None of the things above are wrong when the response is authentic and real. I'll submit that many times when truth is revealed in worship, and I include teaching as part of worship, an appropriate response is profound silence. When we fully understand the cross and Christ's sufferings for our benefit it is hard to do anything outside of speechless awe.
We believers tend to call what we do on Sunday "Worship Service" or "Sunday Service". I'm not trying to split hairs, but it is simply "Worship". It is our time to raise & celebrate the name of Jesus Christ through prayer, praise, teaching and singing. It prepares our hearts and minds so that we can go out and live a life of service. The "Service" part comes later when we go out for that life.
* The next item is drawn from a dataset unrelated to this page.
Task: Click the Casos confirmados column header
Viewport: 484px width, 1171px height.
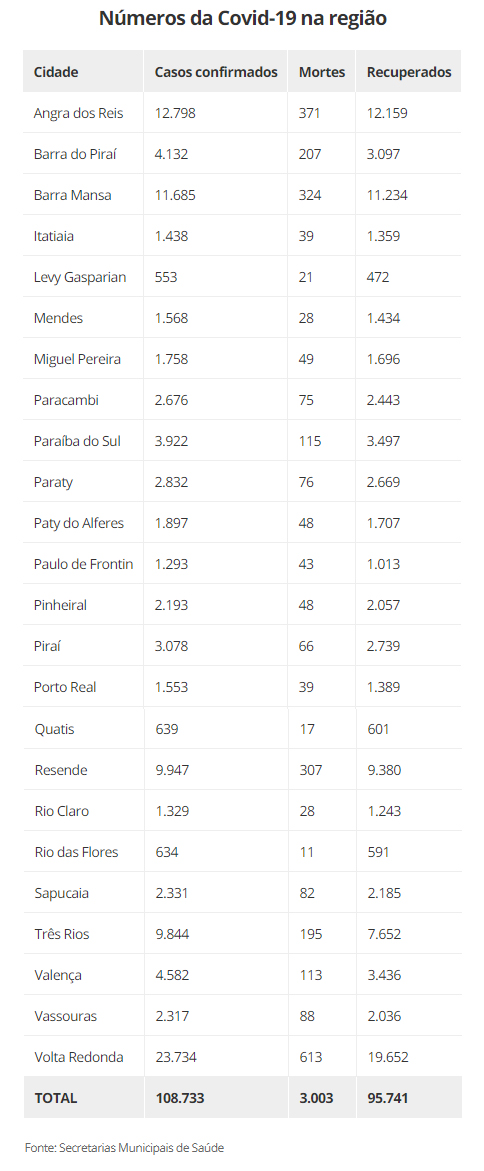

I'm OK with the shouting and the amens, but I find the more powerful the message, the quieter I become. There are times after some messages I find myself working it out quietly in prayer and meditation for days. These are the deep teachings that prompt a changed life.
Singing, dancing, shouting, clapping, and cheering are all good as we work at living out the words of Christ. It is simply my prayer that we continually learn to be real and genuine in our worship and our service. And I believe that sometimes calls for silence in our worship. Speechless, awe-filled, humble silence.